TEXT EXTRACT
= = = = = = =
Checklist for Choosing a Fantastic Book Title

“This might sound like I’m critical of avid book readers … and I’m not. But, those people will read almost anything. The trick is getting it in front of them.”

I was chatting with a PR pro. She’s behind some pretty incredible success stories including a New York Times Bestseller, a paid professional speaker who is booked 172 days a year, and a book that became a movie. After working as a talent agent, a PR professional, and a talent manager, she had a lot of insights to offer.

One of the things we chatted about was this:

The best marketing plan in the world won’t help you if you have a terrible book title.

The title is what people will have to remember to find your book. It’s what people will share when they tell others about your book. And, ultimately it’s what will get readers attention (or, not).

An author with a book that isn’t selling contacted us for help. I walked him through some of the changes we’d need to make to market his book. One of those things was a title change. He refused and said he’d rather have us try to market the book as is. But, I knew that it would be a waste of his money.

There were eight other books with the same title! The title was great for his subject matter, so I understand why he chose it. The cover was well done. I liked the hook of the book. But, it’s tough to overcome a problem title.

And yes … you can have the same title as another book … I explain that right here:


So what does make a great title? A great book title will capture attention, create curiosity, and be easy to remember. So does your title check off all the boxes? Let’s make sure.

Run it through our five-point book title checklist to find out:

Number one. Is it short? Three words or less is ideal.

Now there are exceptions to this rule, of course. I am sure just as soon as I say this, you’ll think, “Well what about “How to Win Friends and Influence People” and other book titles that are long but very famous?

There are always exceptions, but the majority of best-selling books in the non-fiction categories, and even fiction tend to be three words or less. Just check out the top 20 best selling business books right now, as noted in this video:

The books we’re talking about are:

  • Outliers,
  • Start with Why,
  • Option B,and
  • Boomerang.

These books are all selling exceptionally well, and the titles are super short.

Number two. Is it easy to remember?

Tell your friends what you’re thinking of calling your book. A few hours later say, “Hey listen, do you remember my book title?”
= = = = = = =
SUPPLIED DATA

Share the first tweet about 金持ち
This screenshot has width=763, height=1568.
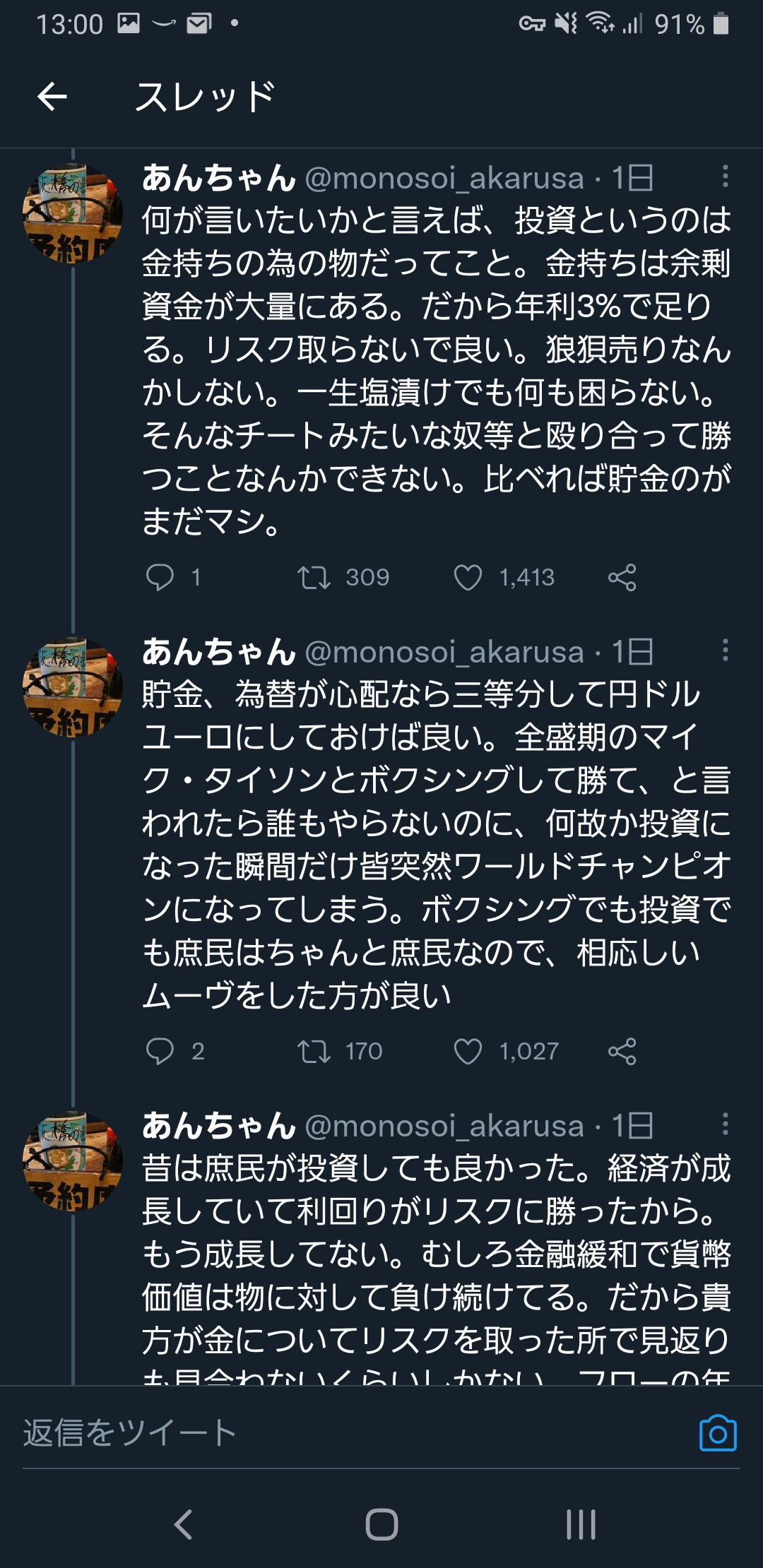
= = = = = = =
WORK TO COMPLETE
1. In the book title checklist, how many other books shared the title of the author's book that wasn't selling?
2. Please translate this sentence from the book title checklist into Spanish: "The best marketing plan in the world won’t help you if you have a terrible book title."
3. Carry on the book title checklist from the point where it stops.

TASK-BY-TASK OUTPUTS
1. Eight.

2. El mejor plan de marketing del mundo no te ayudará si tienes un título de libro terrible.

3.
Don’t tell them that this is a test because then they’ll make sure to remember. What you want to find out is, is your book title memorable? Because you want people to be able to tell others, and of course remember which book they want to look up when they go to Amazon or Barnes & Noble to buy your book.

Number three. Is it easy to say?

Now you might be thinking, “Why does that matter, they’re reading?”

If you’re doing a great job of selling your book, you’re going to be talking about your book all the time. And, other people will be saying the title all the time.

If it’s a tongue twister, it will get messed up. The New Brand You, which is my second book, has a title that wouldn’t check off Box 2 or 3 on this list. If I’d had people try to remember it or say it over and over and over again, I would have discovered that there’s something about this title that people just can’t seem to get it right.

I did test the title in written format and used a focus group to come up with the title. But, I should have tested it with repetition. Now you won’t make my mistake.

Say your title over and over and over again. Do you still like it? Ask a few friends to do the same thing. Do they find that it is still easy to say after repeating it several times? Great, check off this box.

Number four. Is the URL for your book title available?

You’re probably writing your book to position yourself as the authority in your marketplace, right? Now, imagine a potential reader types your book title into Google and finds four other websites and not yours. That doesn’t position you as the leader in this category.

Or, maybe you’re thinking series, or brand extensions? If you are thinking a series of books, a workshop, products or an app to monetize your book in other ways,  owning your book’s URL makes all of that much easier.

If you love your book title, and it checks off the other boxes in this book title checklist, but you can’t get the URL, then hopefully you can at least get Your Title book.com, that’ll fill in a bit of a gap.

Number five. Does your title pop?

There’s a great book on this called Pop by Sam Horn. She talks about how to break out not blend in. The big thing is you want to make sure that your book title stands out and doesn’t sound like every other book in its category. Think about what will create curiosity. What will have people grabbing your book saying, “I need to know what’s inside?”

So, can you check off all five things? Even if you can, you should run a few tests just to be sure that your title will have people running to the store to buy your book.

So how can you test it?

If you’ve got an email newsletter, you could split it in half and send out one title to half of the list and the other title to the other half. See which one people click on more.

Ask people, “Would you wanna buy this book or this book?”, and just see which titles are making people feel like they will pull out their credit card and buy your book.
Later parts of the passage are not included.